暮らしの学校「だいだらぼっち」では、物事を多数決で決めない。一人でも反対者がいれば、その人の意見に耳を傾ける。仲間と暮らすうえで困ったことは、何時間でも何日でも、時には一年かけてでも、自分たちが納得のいくまで話し合って決めてきた。

かつて10対1の意見対立があった。いくら多数決がないとはいえ、1の意見に10の意見がひっくりかえることはまずないだろうと思っていた。それが見事にひっくり返ったことがある。「従来の多数決」ならあっという間に除外された1の意見。しかし、1の意見を大事にしようとしたこどもが10人いたのだ。

私は想う。こうした自分(と自分の意見)が大切にされている経験を重ねること、そして相手(と相手の意見を)を大事にするという経験を、丁寧に積み重ねることが、今のこどもたちに求められているのだ、ということを。

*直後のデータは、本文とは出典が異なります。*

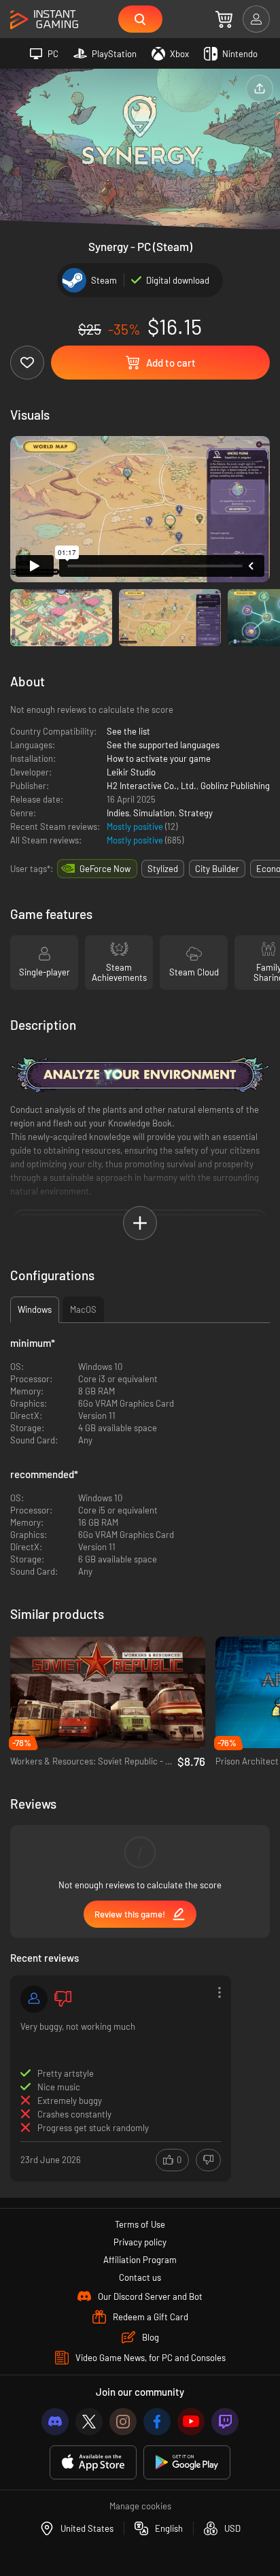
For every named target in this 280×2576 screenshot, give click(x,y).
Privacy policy (140, 2242)
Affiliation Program (140, 2259)
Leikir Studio (131, 772)
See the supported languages (163, 744)
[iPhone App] (93, 2462)
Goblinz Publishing (235, 785)
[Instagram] (123, 2421)
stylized (162, 868)
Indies (118, 812)
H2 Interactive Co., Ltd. (151, 785)
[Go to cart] (223, 19)
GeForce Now (105, 868)
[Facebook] (157, 2421)
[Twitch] (225, 2421)
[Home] (44, 20)
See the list (128, 731)
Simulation (154, 812)
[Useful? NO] (208, 2160)
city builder (217, 868)
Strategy (196, 812)
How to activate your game (159, 758)
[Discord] (55, 2421)
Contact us (140, 2277)
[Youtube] (191, 2421)
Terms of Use (140, 2224)
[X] (89, 2421)
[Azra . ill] (34, 1999)
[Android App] (186, 2462)
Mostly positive (136, 826)
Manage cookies (140, 2505)
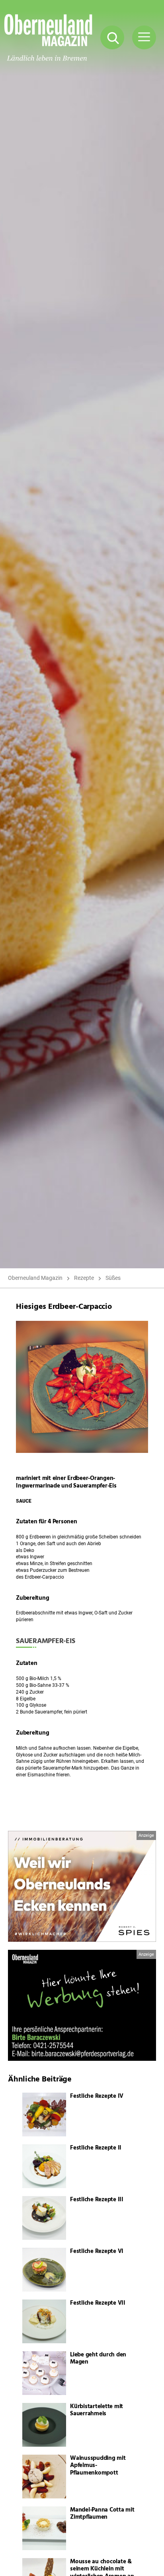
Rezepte (84, 1278)
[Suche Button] (112, 37)
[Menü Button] (144, 37)
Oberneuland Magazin (35, 1278)
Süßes (113, 1278)
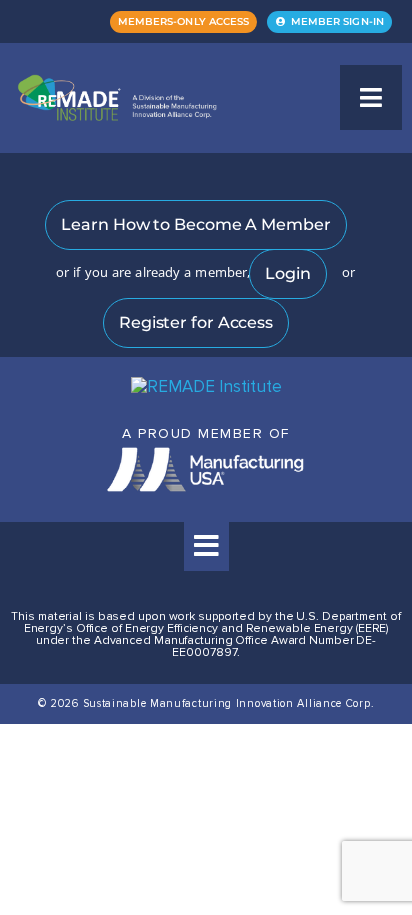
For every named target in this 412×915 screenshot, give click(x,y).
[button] (371, 97)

私は実は多数決はあってもいいと思っている。ただし、私が出会うこどもたちは、多数決の本質を学ばないまま「多数決」を使っていると感じる。こどもたちが使う「多数決」は、例えば最終採択で10対9の結果が出た場合、「10の勝ち」で「9の負け」を意味している。「9の意見は抹殺すればいい」という解釈を学んできてしまっているのだ。そして「多数決は民主主義だ」とも。

しかし、民主主義=多数決ではない。本来「多数決」とは、少数意見を多数意見に反映するための決め事だったのではないだろうか。少数意見に耳を傾け、尊重し、多数意見に少数意見を反映する調整をして結論を出す。時間はかかり、ときには少数意見に近い結論にひっくりかえるときもあるだろう。このような「一人一人(の意見)を大事にし」つつルールや結論を決める、という民主主義の土台を教えていくのが「教育の役割の一つ」だと強く想う。

でも、私が出会うこどもたちは、そんな教育を受けていないように思えてならない。私は、「少数意見を尊重する多数決」であれば使っていいと思うが、「少数意見を抹殺する多数決」は使わない。こどもたちが、「少数意見を尊重する多数決」を学習して社会に出ていくために、暮らしの学校「だいだらぼっち」では「少数意見を抹殺する多数決」は使わないのだ。

こどもの自覚と責任でまわす暮らし。こどもの参画と自己決定を大事する暮らし。一人一人を大事にする暮らし。それはまさに民主主義を学ぶ場だ。暮らしの学校「だいだらぼっち」の暮らしは、話し合いの中での議論を通して、民主主義を具体的に学ぶ場でもあるのだ。

翻って、先日行われた参議院選挙。1人を選ぶ選挙区の選挙は、まさに「多数決」だ。全国を見渡せば、僅差で勝敗が分かれた選挙区もあった。おそらく51%対49%という対立だったのだろう。さて、この場合の「多数決」は、「51の勝ち=49という少数意見を抹殺する多数決」だろうか、それとも「49という少数意見を尊重する多数決」だろうか。

政権党の得票率(2割に満たない)と議席獲得率(5割を超す)に大差があり、民意とかけ離れている、と言われる。それは「死に票」という文字が表すように、少数意見が抹殺されることを前提にしているからだろう(選挙制度自体が歪んでいる?)。少数意見が尊重され、多数意見に反映されるのであれば「死に票」にはならない。しかし、現実には「死に票」と言わざるを得ない、あたかも多数意見が強いような政治が繰り返されてきた歴史だった。

参議院選挙を経て、少数意見が死なないように、多数意見に反映される政治になるのだろうか。それとも、またぞろ少数意見をまるで無視するような、多数が強いと勘違いする“思い上がり”の政治になるのだろうか。それが問われている。次の時代を担うこどもたちは、実はそこをしっかりと見ているのだから。

本当の意味での民主主義を、こどもたちに培ってもらいたい。令和最初の夏に、強く思う。私たち大人のふんばりどころだ。